Published 10:20 am Wednesday, July 6, 2016

Cheyenne Freeman of Windsor, pictured posing with a tutu and ballet slippers, studies dance at the Joffrey Ballet School in New York. - SUBMITTED

Cheyenne Freeman of Windsor, pictured posing with a tutu and ballet slippers, studies dance at the Joffrey Ballet School in New York. – SUBMITTED

by Sterling Giles

Cheyenne Freeman of Windsor has been tying up her ballet slippers and leaping onto stages across the nation for more than 15 years.

Lately, though, those slippers have taken her onto one of the top dance schools in the nation, the Joffrey Ballet School in New York.

Freeman has been dancing since she was just 2 years old. But she didn’t actively pursue ballet until she was 12. Her dance instructor and mentor, Renée Perry Mitchell, encouraged her to start doing summer intensive dance programs around the nation.

Freeman got her start at the Kirov Academy of Ballet in Washington, D.C. From there, she went on to attend Denise Wall’s Dance Energy Ltd. in Virginia Beach, the Dancer Palooza in Long Beach, Calif., and finally, the Joffrey School in Manhattan.

Freeman attended Joffrey’s summer intensive programs in 2013 and 2014. The programs focused on ballet, jazz and contemporary dance.

Originally, the school granted her an offer into its yearlong ballet trainee program in 2014. She deferred to the following year to hone her skills.

“I was glad to have attended the summer intensives, because it allowed me to grow accustomed to the people,” Freeman said.

Despite the obvious differences between Windsor’s serene, rural backdrop and Manhattan’s congested city streets, Freeman says she hadn’t experienced culture shock while at Joffrey. The only major adjustment was the fact that she had to be more independent.

“I had to get used to doing my own laundry, making my own food — I just had to get used to living on my own,” she said.

A typical day starts with Freeman leaving her dorm by 7:45 a.m. to make it to the dance studio by 8:30. Her training begins with warm-ups, followed by technique work and then working on dance variations for specific shows.

Finally, the class switches gears to contemporary and jazz dance. Instruction typically ends between 5 and 7:30 p.m. Occasionally, she has class on Saturdays.

After a long day of dance, she is tasked with completing her online classes through Keystone, a homeschooling system.

Despite her grueling schedule, Freeman said she has grown remarkably close to her classmates.

“[I built] connections that I will keep for a long time,” she said.

The two major shows of the year were “The Nutcracker” and “Sleeping Beauty,” which were performed at the New York University Skirball Center for the Performing Arts and Florence Gould Hall, respectively.

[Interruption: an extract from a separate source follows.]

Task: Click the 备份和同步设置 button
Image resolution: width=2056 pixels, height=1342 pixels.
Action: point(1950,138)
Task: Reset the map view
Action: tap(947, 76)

With her 18th birthday fast approaching, Freeman has some important decisions to make. She plans to attend Joffrey for the 2016-2017 school year. However, she hopes to attend university the following year.

Joffrey does not require its students to attend all four years. But doing so is a requirement for those students wishing to receive a diploma from the school.

After another year at Joffrey, Freeman plans to attend either Pace University or New York University to major in dance. In addition, she will pursue dance professionally.

Freeman has two more credits left until she receives her high school diploma. She expects to graduate in December and hopes to join her class graduation the following summer.

In the midst of juggling dance, she manages to be an honor roll student and is also a National Honor Society member.

When she is not performing, she serves as a teaching assistant and choreographer at Mitchell’s RPM Dance studio in North Suffolk.